Drive the Profitable Core. Our core includes our most profitable and cash-generating businesses. Keeping these businesses healthy and growing is critical for funding expansion in other key growth areas.

Maintain and strengthen our longstanding leadership in men’s bottoms.    We are actively focused on maintaining and strengthening our men’s bottoms business, which has been and will continue to be a key driver of our operating results. Our men’s bottoms net revenues grew 3% from fiscal year 2017 to fiscal year 2018. Our iconic 501 jean continues to be a staple in closets around the world, and we continually find ways to update this fit to appeal to new consumers and remain relevant as tastes change. We are also introducing new products, such as updated straight leg and taper styles and fabrics with added stretch for greater comfort. Enhancing the fit, finish and fabric of our existing product offerings while continuing to introduce new styles enables us to appeal to younger millennial consumers and to capitalize on the ongoing consumer trend toward casualization in fashion. We will continue to be nimble and respond to evolving demographics and fashion trends while retaining our authentic heritage.

Expand and strengthen our established wholesale customer base.    Our established wholesale customer base represents our largest distribution channel and will continue to represent a significant opportunity for growth. We are deepening key wholesale relationships through more targeted product assortments and a broader lifestyle offering.
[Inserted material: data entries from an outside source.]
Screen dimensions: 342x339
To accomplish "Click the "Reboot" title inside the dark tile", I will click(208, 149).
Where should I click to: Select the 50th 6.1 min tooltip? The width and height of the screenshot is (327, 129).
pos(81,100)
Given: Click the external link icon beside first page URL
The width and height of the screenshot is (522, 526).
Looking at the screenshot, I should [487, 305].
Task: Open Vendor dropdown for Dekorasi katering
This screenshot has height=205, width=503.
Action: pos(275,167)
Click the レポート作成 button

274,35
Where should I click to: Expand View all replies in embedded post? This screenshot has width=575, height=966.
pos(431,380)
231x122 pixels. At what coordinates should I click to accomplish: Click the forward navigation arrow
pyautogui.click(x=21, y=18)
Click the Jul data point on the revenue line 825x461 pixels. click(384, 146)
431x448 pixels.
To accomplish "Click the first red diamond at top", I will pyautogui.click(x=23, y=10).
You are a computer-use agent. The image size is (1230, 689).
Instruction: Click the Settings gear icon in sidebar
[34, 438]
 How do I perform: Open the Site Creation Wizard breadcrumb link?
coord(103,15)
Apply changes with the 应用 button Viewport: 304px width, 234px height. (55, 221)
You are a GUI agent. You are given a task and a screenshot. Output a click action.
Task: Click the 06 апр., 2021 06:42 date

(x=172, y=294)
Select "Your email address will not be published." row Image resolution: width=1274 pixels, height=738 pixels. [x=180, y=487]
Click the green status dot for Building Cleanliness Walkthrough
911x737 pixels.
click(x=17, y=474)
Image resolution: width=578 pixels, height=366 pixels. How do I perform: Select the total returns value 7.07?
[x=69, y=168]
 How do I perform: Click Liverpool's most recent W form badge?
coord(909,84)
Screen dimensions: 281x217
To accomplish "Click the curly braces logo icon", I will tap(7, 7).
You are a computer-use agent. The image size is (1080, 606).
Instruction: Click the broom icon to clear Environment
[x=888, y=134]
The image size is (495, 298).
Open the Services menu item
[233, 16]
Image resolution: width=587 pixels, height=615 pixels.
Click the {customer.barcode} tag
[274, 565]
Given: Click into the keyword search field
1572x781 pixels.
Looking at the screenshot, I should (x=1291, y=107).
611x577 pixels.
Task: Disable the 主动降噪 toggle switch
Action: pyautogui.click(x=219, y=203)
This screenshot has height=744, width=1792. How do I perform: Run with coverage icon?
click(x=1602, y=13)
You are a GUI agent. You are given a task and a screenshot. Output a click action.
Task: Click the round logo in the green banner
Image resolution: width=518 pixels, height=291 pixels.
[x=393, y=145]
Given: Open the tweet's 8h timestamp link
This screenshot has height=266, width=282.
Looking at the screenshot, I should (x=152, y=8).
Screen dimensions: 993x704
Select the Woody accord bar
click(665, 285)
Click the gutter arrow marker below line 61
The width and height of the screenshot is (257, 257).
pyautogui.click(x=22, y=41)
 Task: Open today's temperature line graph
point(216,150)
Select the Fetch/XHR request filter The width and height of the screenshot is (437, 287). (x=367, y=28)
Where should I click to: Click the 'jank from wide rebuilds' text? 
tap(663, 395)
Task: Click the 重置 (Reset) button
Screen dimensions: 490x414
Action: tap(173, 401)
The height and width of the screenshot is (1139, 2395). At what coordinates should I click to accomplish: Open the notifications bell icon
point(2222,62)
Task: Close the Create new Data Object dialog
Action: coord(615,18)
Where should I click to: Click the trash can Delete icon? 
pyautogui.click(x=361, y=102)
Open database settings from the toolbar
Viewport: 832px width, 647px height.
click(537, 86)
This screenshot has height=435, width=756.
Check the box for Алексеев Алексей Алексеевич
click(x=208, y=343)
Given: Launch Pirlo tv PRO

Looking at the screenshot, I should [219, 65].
Despite recent challenges to chain retailers and department stores, primarily in the United States, net revenues from our top ten wholesale customers globally increased 8% year-over-year in fiscal year 2018. We are also expanding our wholesale relationships, with a focus in the United States on growing premium accounts such as Nordstrom and Bloomingdale’s. We are also growing our core business through wholesale eCommerce sites, including Amazon, where we have expanded our core product offering and established a Levi’s-branded storefront that offers consumers a curated experience similar to the one they enjoy when they visit our company-operated eCommerce sites.

Increase penetration and sales within our top five developed markets.    We manage our business by region, which enables us to respond more rapidly to opportunities presented by specific geographic markets. We continue to see growth among our top five developed markets: the United States, France, Germany, Mexico and the United Kingdom. Our net revenues in these five markets have collectively increased from $3.0 billion in fiscal year 2015 to $3.5 billion in fiscal year 2018, and net revenues in these markets grew 10% from fiscal year 2017 to fiscal year 2018. In 2018, our men’s jeans business had a #1 market share (measured by total retail sales) in four of these five markets, and in Germany we were third. Across these markets, we plan to expand via a combination of new stores, expanded wholesale relationships and an increased eCommerce presence.

Invest in marketing and advertising to increase engagement with our brands.    We expect to continue our investment in marketing and advertising, including television, digital and influencer marketing, focusing primarily on growing sales of our core product offerings and increasing engagement with all of our brands, particularly among younger consumers. Advertising and promotion expenses represented 7.2% of our net revenues in fiscal year 2018 as compared to 6.1% of our net revenues in fiscal year 2015.

Expand for More. We have significant opportunity to grow by expanding beyond our core business into other underpenetrated categories, markets and brands.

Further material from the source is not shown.